# Where my paycheck goes



## GB (Nov 5, 2010)

A new cheese shop opened a few miles from my house. I have been going there every weekend since they arrived. I have gotten to know the owner very well. She really knows her cheeses and takes a lot of pride in her products. She knows each cheese maker she buys from and knows their story. She gets so excited for you to taste what she has and experience something different. 

Not only does she carry cheese, but she also has some great salamis and has fresh baked bread brought in from a local bakery as well. There are other things too like some of the most delicious chocolates I have ever had and great pickles and olives and things like that. 

Her hours are limited because she has a son that she wants to be able to spend time with and she does not have anyone who knows the cheeses as well as she does so she does not want to be out of the shop so that she can give good explanations about what everything is. That really impressed me about her. She has such pride in what she sells that she is willing to forgo some sales by having shortened hours so that her customers are properly educated. 

I stopped in last weekend to let her know I was going to NY for the weekend and wanted to bring a sampling of cheeses to my brother and SIL. I was not going to be able to get there during her hours though. Without missing a beat she picked out three cheeses for me and told me she would deliver them to my house after hours so that I had the freshest stuff I could have.

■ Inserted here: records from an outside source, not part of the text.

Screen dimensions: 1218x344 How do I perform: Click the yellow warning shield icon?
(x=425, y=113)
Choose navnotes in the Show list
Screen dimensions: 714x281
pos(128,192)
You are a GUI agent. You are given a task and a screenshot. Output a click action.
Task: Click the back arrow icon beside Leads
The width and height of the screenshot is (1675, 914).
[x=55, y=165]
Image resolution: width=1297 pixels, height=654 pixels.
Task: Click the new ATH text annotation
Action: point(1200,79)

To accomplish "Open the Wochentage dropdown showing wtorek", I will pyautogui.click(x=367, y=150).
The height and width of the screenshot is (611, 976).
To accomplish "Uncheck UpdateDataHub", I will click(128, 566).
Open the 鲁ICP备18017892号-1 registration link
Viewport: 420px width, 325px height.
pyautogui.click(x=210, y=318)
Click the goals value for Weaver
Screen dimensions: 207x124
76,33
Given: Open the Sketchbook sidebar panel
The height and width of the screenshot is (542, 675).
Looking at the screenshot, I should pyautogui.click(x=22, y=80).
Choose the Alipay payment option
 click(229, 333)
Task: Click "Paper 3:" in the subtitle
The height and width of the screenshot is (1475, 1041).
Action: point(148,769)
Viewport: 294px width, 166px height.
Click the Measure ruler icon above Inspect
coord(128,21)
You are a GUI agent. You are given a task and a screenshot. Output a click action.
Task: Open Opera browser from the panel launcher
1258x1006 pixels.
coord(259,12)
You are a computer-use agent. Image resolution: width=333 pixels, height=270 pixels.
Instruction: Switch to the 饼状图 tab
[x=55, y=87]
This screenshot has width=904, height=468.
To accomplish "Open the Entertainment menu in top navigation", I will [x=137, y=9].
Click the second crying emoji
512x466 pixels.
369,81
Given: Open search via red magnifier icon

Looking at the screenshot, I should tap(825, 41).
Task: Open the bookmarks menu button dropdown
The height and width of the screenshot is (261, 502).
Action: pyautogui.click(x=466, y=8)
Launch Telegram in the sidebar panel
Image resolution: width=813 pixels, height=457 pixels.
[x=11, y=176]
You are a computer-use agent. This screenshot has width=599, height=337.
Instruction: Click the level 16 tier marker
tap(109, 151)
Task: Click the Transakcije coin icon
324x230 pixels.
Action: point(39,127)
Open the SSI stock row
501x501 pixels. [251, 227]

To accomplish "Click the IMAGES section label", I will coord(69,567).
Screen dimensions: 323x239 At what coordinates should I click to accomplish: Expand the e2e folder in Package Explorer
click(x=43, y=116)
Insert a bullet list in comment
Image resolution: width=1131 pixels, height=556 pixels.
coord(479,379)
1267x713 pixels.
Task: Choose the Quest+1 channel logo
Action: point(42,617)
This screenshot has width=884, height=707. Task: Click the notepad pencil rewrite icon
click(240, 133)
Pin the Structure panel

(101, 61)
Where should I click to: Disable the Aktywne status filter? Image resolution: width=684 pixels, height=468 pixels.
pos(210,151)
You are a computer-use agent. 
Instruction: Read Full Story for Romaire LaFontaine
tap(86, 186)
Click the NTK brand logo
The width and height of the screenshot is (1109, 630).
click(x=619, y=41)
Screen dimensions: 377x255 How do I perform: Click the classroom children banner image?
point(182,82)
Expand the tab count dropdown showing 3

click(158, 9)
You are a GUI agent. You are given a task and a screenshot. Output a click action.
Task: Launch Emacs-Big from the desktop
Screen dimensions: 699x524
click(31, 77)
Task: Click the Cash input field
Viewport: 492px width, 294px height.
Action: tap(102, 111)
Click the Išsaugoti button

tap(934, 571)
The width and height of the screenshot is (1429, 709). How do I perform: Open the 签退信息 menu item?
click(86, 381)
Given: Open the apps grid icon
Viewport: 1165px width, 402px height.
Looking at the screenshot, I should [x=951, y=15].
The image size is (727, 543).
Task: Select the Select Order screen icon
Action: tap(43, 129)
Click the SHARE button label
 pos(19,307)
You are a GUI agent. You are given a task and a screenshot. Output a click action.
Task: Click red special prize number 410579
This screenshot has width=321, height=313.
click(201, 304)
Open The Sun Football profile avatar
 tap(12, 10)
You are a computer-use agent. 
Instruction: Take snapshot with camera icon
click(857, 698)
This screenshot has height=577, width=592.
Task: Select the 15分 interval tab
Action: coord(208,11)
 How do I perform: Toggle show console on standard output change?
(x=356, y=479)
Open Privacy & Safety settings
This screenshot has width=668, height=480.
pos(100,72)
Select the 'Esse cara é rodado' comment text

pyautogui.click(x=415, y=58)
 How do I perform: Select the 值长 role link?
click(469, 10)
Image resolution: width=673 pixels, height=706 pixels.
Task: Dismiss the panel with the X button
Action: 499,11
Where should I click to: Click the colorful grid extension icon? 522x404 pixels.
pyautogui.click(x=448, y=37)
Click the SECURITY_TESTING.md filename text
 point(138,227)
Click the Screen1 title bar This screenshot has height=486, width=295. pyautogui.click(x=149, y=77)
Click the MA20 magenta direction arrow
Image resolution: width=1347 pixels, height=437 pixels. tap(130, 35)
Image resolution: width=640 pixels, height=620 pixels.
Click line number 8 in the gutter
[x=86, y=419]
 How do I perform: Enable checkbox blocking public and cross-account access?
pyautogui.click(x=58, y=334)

I thought that was great.

If anyone is ever in the area, check out the shop here.


----------



## PrincessFiona60 (Nov 5, 2010)

Good thing she's all the way over there or I fear my paychecks would belong to her as well.  Lovely shop!


----------



## Alix (Nov 5, 2010)

YUM! You are one lucky guy, GB.


----------



## GB (Nov 5, 2010)

My wife thinks I have a crush on the owner


----------



## PrincessFiona60 (Nov 5, 2010)

GB said:


> My wife thinks I have a crush on the owner


I have the same problem with some of the places I shop.


----------



## Selkie (Nov 5, 2010)

They say that if a woman wants to attract a man she should smell like food. Cheese is as good as anything!


----------



## Barbara L (Nov 5, 2010)

I want to take a vacation there!    It looks great, and I know I would be spending some money there too!

Barbara


----------



## Littlechef (Nov 5, 2010)

I have yet to meet a cheese I don't like ... even the stinky ones ... lol.  I, too would be there every weekend.  Have fun trying all the variety of foods she carries ... you are lucky.


----------



## FrankZ (Nov 5, 2010)

Glad you have a good cheese shop... how's the ice cream shop next door?


----------



## GB (Nov 5, 2010)

We have yet to try the ice cream Frank, but they have a glow in the dark mini-golf there too which looks like fun. I am sure we will check that out this winter. There is also a pizza place there that is decent.


----------



## kadesma (Nov 5, 2010)

GB said:


> We have yet to try the ice cream Frank, but they have a glow in the dark mini-golf there too which looks like fun. I am sure we will check that out this winter. There is also a pizza place there that is decent.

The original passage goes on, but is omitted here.